Two studies, one of which was a cross-over design, compared TENS with placebo TENS (82 participants), one study compared TENS with no treatment (43 participants), and four studies compared TENS with other treatments (medication (two studies, 74 participants), electroacupuncture (one study, 44 participants), superficial warmth (one cross-over study, 32 participants), and hydrotherapy (one study, 10 participants)). Two studies compared TENS plus exercise with exercise alone (98 participants, 49 per treatment arm). None of the studies measured participant-reported pain relief of 50% or greater or PGIC. Overall, the studies were at unclear or high risk of bias, and in particular all were at high risk of bias for sample size.
Only one study (14 participants) measured the primary outcome participant-reported pain relief of 30% or greater. Thirty percent achieved 30% or greater reduction in pain with TENS and exercise compared with 13% with exercise alone. One study found 10/28 participants reported pain relief of 25% or greater with TENS compared with 10/24 participants using superficial warmth (42 °C). We judged that statistical pooling was not possible because there were insufficient data and outcomes were not homogeneous.
There were no data for the primary outcomes participant-reported pain relief from baseline of 50% or greater and PGIC.
There was a paucity of data for secondary outcomes. One pilot cross-over study of 43 participants found that the mean (95% confidence intervals (CI)) decrease in pain intensity on movement (100-mm visual analogue scale (VAS)) during one 30-minute treatment was 11.1 mm (95% CI 5.9 to 16.3) for TENS and 2.3 mm (95% CI 2.4 to 7.7) for placebo TENS. There were no significant differences between TENS and placebo for pain at rest. One parallel group study of 39 participants found that mean ± standard deviation (SD) pain intensity (100-mm VAS) decreased from 85 ± 20 mm at baseline to 43 ± 20 mm after one week of dual-site TENS; decreased from 85 ± 10 mm at baseline to 60 ± 10 mm after single-site TENS; and decreased from 82 ± 20 mm at baseline to 80 ± 20 mm after one week of placebo TENS. The authors of seven studies concluded that TENS relieved pain but the findings of single small studies are unlikely to be correct.
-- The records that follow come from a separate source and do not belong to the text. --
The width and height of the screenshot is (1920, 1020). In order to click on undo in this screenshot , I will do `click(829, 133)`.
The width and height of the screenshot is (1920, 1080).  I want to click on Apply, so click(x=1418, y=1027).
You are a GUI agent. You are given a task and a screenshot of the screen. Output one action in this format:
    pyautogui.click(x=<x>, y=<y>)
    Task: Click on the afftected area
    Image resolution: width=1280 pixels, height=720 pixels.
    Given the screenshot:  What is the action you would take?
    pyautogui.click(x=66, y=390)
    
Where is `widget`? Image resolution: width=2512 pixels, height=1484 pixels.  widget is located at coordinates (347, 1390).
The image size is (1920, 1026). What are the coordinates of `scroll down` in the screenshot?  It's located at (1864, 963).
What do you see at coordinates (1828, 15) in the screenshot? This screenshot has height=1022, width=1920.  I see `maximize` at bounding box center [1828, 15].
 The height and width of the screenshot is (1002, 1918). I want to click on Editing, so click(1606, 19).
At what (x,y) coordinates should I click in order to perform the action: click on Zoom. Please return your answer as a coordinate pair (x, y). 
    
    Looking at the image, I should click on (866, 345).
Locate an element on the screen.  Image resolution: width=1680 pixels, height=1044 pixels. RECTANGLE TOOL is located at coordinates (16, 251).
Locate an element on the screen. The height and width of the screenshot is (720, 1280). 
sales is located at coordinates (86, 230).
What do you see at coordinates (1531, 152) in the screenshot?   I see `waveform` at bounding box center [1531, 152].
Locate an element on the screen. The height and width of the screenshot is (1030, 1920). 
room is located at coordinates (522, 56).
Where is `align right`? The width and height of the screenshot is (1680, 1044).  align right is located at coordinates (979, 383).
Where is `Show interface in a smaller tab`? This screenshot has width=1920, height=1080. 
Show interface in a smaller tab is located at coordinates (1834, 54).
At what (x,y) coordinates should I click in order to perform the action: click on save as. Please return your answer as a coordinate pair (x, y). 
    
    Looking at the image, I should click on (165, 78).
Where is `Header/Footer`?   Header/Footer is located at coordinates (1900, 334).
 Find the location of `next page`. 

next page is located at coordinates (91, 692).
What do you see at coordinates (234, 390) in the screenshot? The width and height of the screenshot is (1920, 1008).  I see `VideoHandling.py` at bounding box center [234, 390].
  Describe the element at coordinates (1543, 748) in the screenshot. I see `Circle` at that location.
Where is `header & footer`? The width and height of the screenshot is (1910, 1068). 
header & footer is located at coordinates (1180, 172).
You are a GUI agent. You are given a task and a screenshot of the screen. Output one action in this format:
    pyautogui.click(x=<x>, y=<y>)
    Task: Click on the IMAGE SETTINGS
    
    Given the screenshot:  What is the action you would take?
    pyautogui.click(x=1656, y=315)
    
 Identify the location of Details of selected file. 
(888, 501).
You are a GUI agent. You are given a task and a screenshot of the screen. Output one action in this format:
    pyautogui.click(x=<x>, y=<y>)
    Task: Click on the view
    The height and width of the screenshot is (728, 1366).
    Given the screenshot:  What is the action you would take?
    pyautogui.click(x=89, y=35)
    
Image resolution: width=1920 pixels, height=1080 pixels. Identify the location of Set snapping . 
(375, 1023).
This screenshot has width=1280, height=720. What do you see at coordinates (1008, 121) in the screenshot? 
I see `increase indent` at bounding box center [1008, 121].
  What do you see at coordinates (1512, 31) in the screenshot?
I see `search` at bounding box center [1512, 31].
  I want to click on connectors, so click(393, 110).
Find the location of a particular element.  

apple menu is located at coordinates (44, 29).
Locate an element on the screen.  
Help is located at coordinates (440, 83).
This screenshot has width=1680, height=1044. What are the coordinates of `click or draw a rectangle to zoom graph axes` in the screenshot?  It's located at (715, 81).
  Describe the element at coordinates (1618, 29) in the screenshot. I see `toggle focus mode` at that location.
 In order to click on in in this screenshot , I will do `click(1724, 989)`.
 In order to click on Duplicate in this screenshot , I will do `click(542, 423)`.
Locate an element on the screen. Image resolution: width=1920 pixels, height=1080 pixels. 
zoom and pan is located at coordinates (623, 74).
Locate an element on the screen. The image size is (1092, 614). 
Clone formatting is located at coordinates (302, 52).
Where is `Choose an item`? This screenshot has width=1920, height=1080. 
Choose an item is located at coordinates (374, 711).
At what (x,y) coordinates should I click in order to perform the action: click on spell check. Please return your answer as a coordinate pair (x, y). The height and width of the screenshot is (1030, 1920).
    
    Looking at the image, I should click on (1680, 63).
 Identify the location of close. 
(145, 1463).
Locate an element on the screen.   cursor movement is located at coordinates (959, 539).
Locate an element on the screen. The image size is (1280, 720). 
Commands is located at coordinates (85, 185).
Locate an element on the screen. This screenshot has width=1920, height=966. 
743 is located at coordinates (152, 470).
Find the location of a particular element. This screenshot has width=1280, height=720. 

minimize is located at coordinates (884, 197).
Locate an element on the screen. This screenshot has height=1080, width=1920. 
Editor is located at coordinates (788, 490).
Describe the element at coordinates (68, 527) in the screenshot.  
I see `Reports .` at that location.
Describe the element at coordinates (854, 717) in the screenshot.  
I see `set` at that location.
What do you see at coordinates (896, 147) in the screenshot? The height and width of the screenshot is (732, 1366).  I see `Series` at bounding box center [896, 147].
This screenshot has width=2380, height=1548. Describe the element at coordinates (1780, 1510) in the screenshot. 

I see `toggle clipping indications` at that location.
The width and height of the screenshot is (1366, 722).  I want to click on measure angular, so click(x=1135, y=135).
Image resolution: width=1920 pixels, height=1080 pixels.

One study found clinically important improvements in Fibromyalgia Impact Questionnaire (FIQ) subscales for work performance, fatigue, stiffness, anxiety, and depression for TENS with exercise compared with exercise alone. One study found no additional improvements in FIQ scores when TENS was added to the first three weeks of a 12-week supervised exercise programme.
No serious adverse events were reported in any of the studies although there were reports of TENS causing minor discomfort in a total of 3 participants.
The quality of evidence was very low. We downgraded the GRADE rating mostly due to a lack of data; therefore, we have little confidence in the effect estimates where available.